At the beginning of the year South African armoured reinforcements were moved into the devastated Cunene province of southern Angola. On 12 January a combined South African-UNITA force, equipped with over 30 armoured vehicles and supported by helicopters, attacked Angolan army positions near the town of Mongua. Further attacks on military forces in Cunene province continued during the second half of January.
February saw further acts of aggression, with a commando raid on a village in Huila province, where several civilians were killed. Widespread attacks by armoured columns took place in three Angolan provinces between 21 and 27 February. Three civilians related how the men of their village had been rounded up by South African troops, and beaten with sticks or tortured. One of them, Mariu AITULA, displayed serious burns on his back which had been caused when South African troops tortured him over a fire.
By mid-May six South African infantry battalions were stationed inside Angola, and President Dos Santos stated that the build-up of forces indicated that a new offensive was imminent.
South African commandos launched attacks on Livingstone in Zambia in late April and the Mozambican capital Maputo a month later. An attempt was also made to destroy a house used by the ANC in a suburb of Harare. Four civilians were killed in the Zambian raid, which was carried out by commandos brought by helicopter, probably from the Caprivi Strip in occupied Namibia. The raiders also blew up a house, killing two other Zambian men and seriously wounding a woman.

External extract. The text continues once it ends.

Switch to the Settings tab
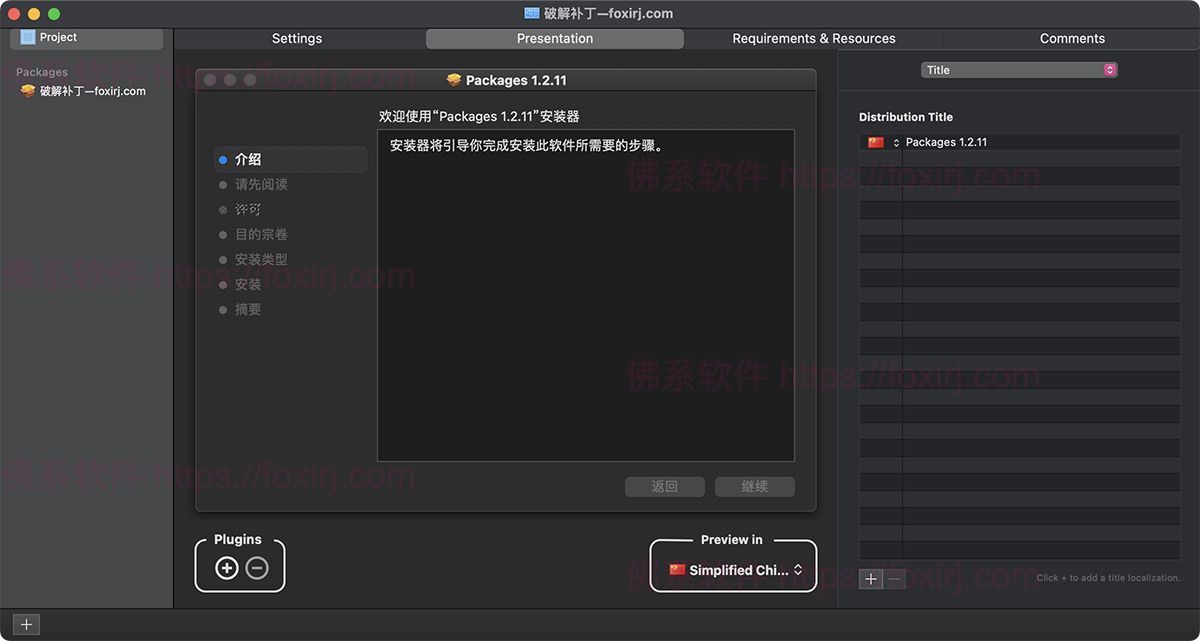This screenshot has width=1200, height=641. point(297,38)
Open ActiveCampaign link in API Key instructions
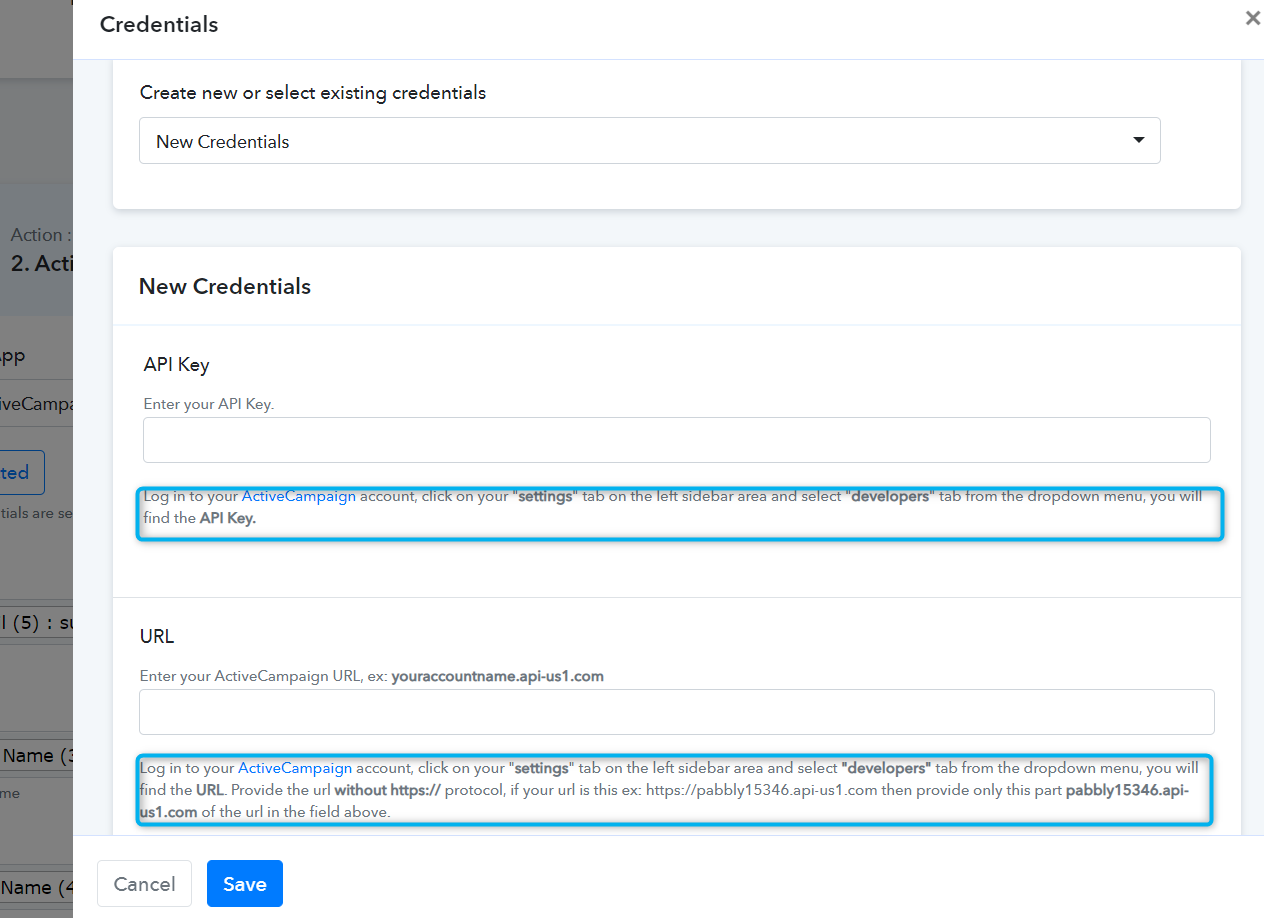The width and height of the screenshot is (1264, 918). [298, 496]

The commando attack in Maputo on 29 May was carried out by 16 commandos who attacked four sites in the capital, killing the director of the Mozambique Entertainment Company, Antonio Pateguana, his wife Suzana de Souza Pinto, and a nightwatchman. The Maputo attack was the first major direct act of aggression since the signing of the Nkomati Accord in 1984. However, there have been persistent violations of the accord as South Africa has continued operations in support of the surrogate MNR force.
The attempted destruction of the ANC office in Harare in May involved the firing of rocket-propelled grenades, which missed their target. The Zimbabwean government blamed Pretoria for the attack. Earlier, Tsitsi CHILIZA, a Zimbabwean citizen, was killed when a booby-trapped television set presented as a gift to the ANC representative in Harare exploded.
The government of Botswana blamed South African agents for an attack on a house at Ramotswa on 1 January, in which a woman was killed. In April a car bomb in Gaberone killed three people, on the same day that a message from Pretoria threatening 'dire consequences' was delivered to the Botswana government. In May an attempt was made to kill Ronald Watson, a South African anti-apartheid activist visiting Botswana.